*Task input*.
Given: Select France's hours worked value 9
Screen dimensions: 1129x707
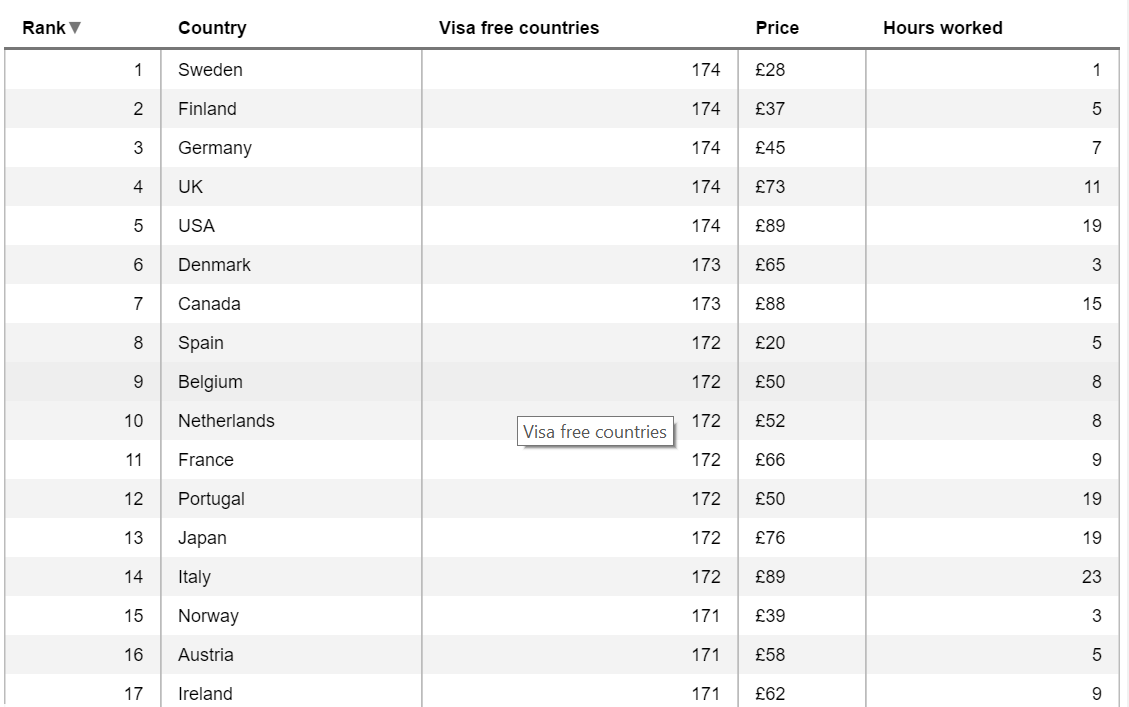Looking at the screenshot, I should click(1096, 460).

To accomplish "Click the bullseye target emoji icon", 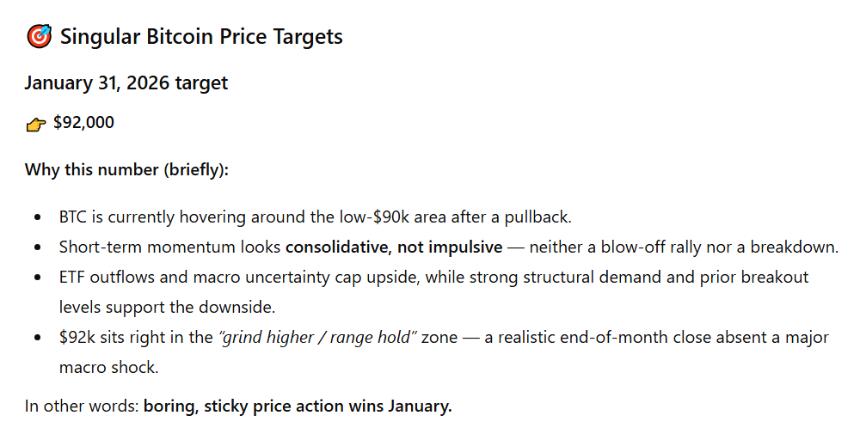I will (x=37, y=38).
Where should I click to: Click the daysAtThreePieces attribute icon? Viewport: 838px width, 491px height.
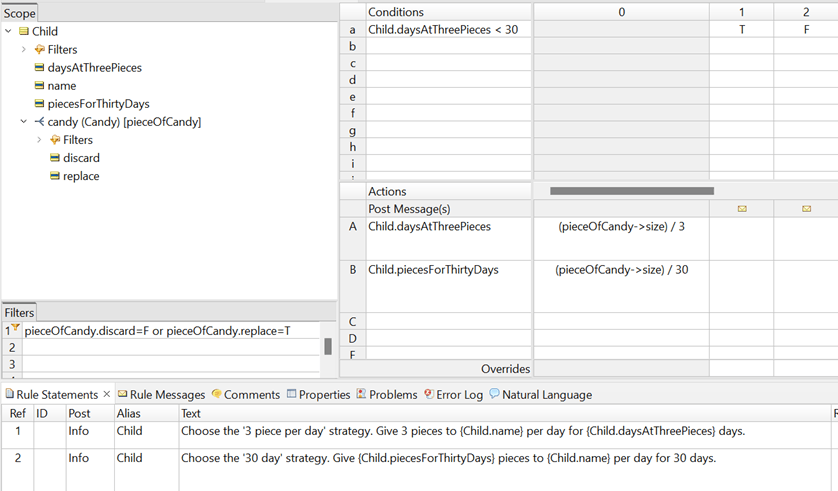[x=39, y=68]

*About this exercise*.
Please restate, word for word, the lines from the one with "Where should I" through the final line of the material, both included, and omit the pictures.

*Exercise output*.
Where should I click to: Click the daysAtThreePieces attribute icon? Viewport: 838px width, 491px height.
[x=39, y=68]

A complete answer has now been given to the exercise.